Namita Shah, President of TotalEnergies OneTech, defined the partnership's positioning in the announcement: "Artificial intelligence and digital technologies are strategic drivers of our energy transition. By increasing our computing capacity sixfold, we further consolidate our leadership in high-performance computing, ensuring our expert teams continue to have the ability to push boundaries, support business development, and meet the world's growing energy needs."

Once completed, Pangea 5's system energy consumption at equivalent performance levels will be approximately 40% lower than its predecessor, with the supporting cooling system's energy consumption reduced to one-fifth of the previous level. The waste heat generated during supercomputer operation will be recovered and used for heating buildings housing over 2,500 employees within the CSTJF campus. Located in southern France, Pau has a clear winter heating demand. Integrating the supercomputer's waste heat into the campus energy cycle reduces the data center's carbon footprint while lowering the cost of externally sourced thermal energy for the campus.

John Josephakis, Vice President of HPC and AI at NVIDIA, disclosed the technical architecture details of Pangea 5—the system employs a parallel computing platform composed of NVIDIA GPUs, CPUs, and InfiniBand interconnect technology to accelerate scientific workloads. Josephakis emphasized: "By choosing NVIDIA GPUs, CPUs, and InfiniBand technology, TotalEnergies is adopting an architecture capable of addressing the most demanding current and future industrial and energy challenges." Adrian McDonald, President of Dell Technologies EMEA, noted that Pangea 5 will provide TotalEnergies with the computing power needed to accelerate discovery, improve efficiency, and drive the energy transition.

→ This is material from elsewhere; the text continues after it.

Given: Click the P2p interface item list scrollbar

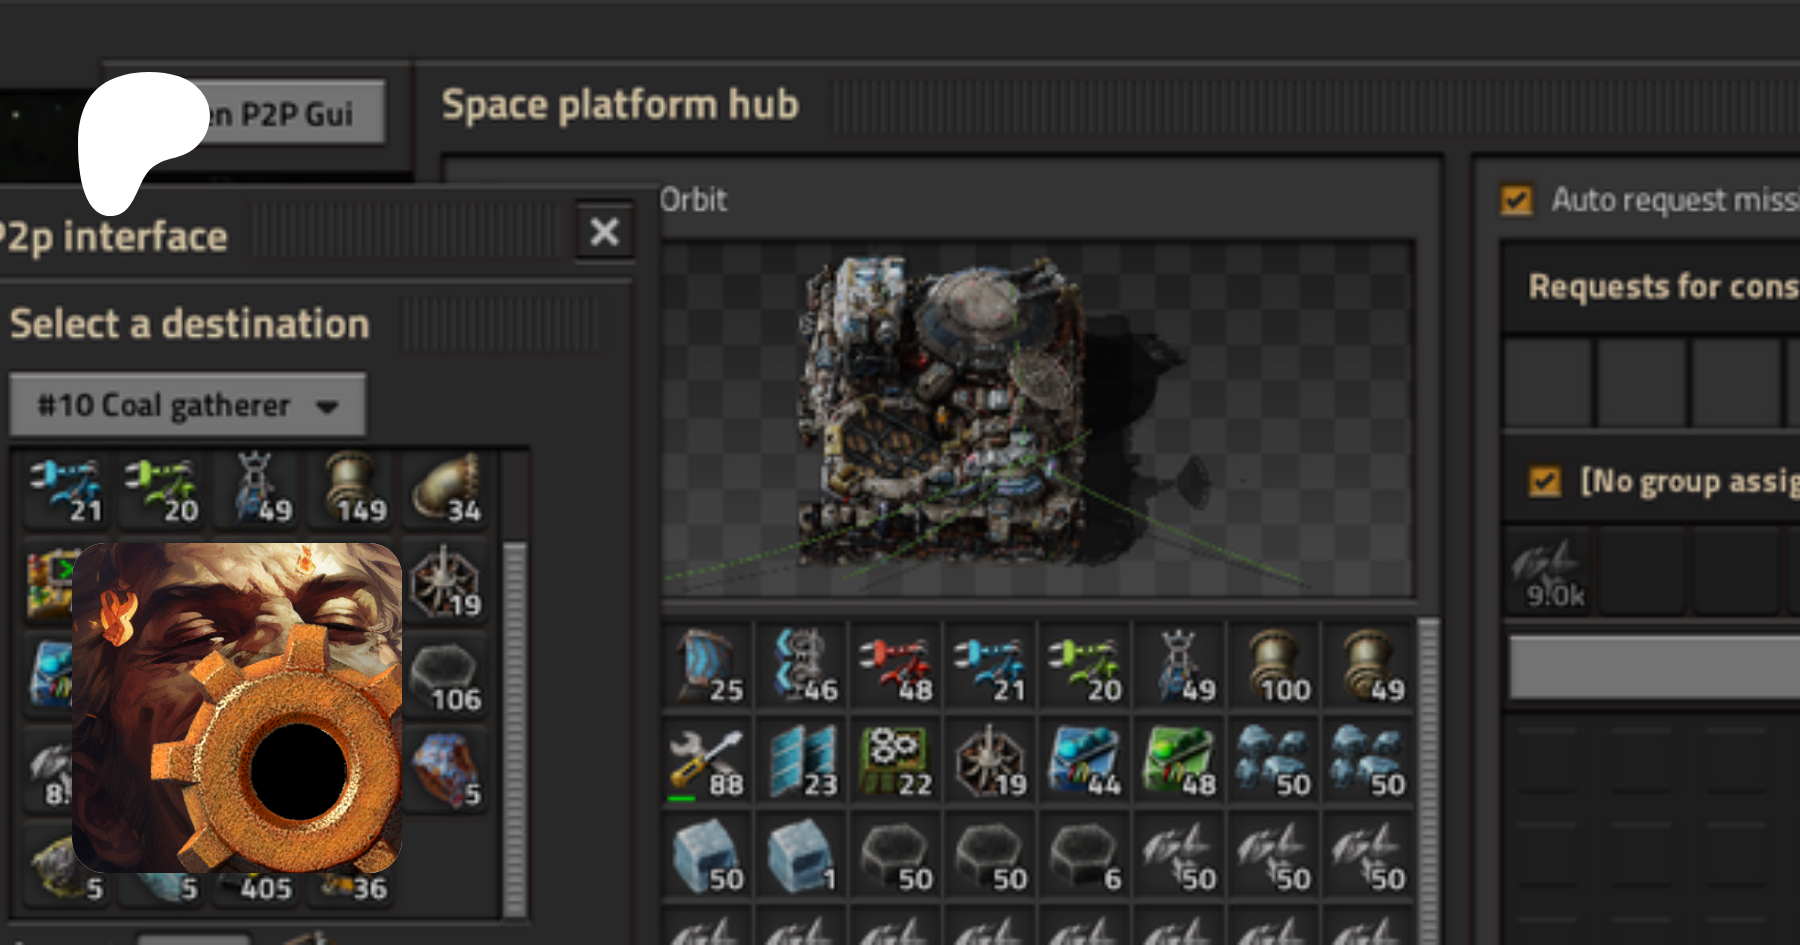Looking at the screenshot, I should click(x=514, y=730).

The Pangea series began with the first-generation system in 2013, built by SGI based on Intel Xeon processors, which first brought TotalEnergies' exploration data processing into the petascale era. Launched in 2016, Pangea II ranked 11th in the global TOP500 supercomputer list that year. Commissioned in 2019, Pangea III had a theoretical computing power of 31.7 petaflops, five times that of Pangea I. Deployed in early 2024, Pangea 4 shifted to a hybrid architecture, combining on-premises physical machines with elastic cloud computing power, reducing energy consumption by 87% compared to Pangea II, marking the series' shift from pursuing absolute performance to a dual-dimension optimization of "performance-energy efficiency."

TotalEnergies has planned two core computing tasks for Pangea 5. The first is the large-scale deployment of advanced seismic engineering technologies to improve subsurface imaging precision—the Pangea series has long undertaken the critical task of converting raw seismic wave signals into interpretable geological images. Pangea 5's leap in computing power means higher-precision data can be processed in the same amount of time, significantly shortening the cycle from data acquisition to drilling decisions. The second is supporting the application of artificial intelligence in R&D, deepening the computational understanding of complex phenomena such as integrated power models, thereby upgrading AI from a scientific research auxiliary tool to a core driving force in industrial R&D.

Headquartered in Paris, France, TotalEnergies operates in sectors including oil, biofuels, natural gas, low-carbon hydrogen, renewable energy, and electricity, employing over 100,000 people in approximately 120 countries. The CSTJF center houses over 2,500 employees and serves as the core R&D hub for TotalEnergies' Exploration & Production division. Since deploying the first-generation system in 2013, the center has built five generations of Pangea supercomputers, with cumulative investments far exceeding hundreds of millions of euros. It is currently the only privately-owned supercomputer hosting site globally operated long-term by an energy company. The deployment of Pangea 5 indicates that TotalEnergies continues to choose deep investment in its own infrastructure for high-performance computing, rather than fully shifting to the public cloud—a technological route choice that will serve as a continuous comparative reference among large enterprises in the energy industry.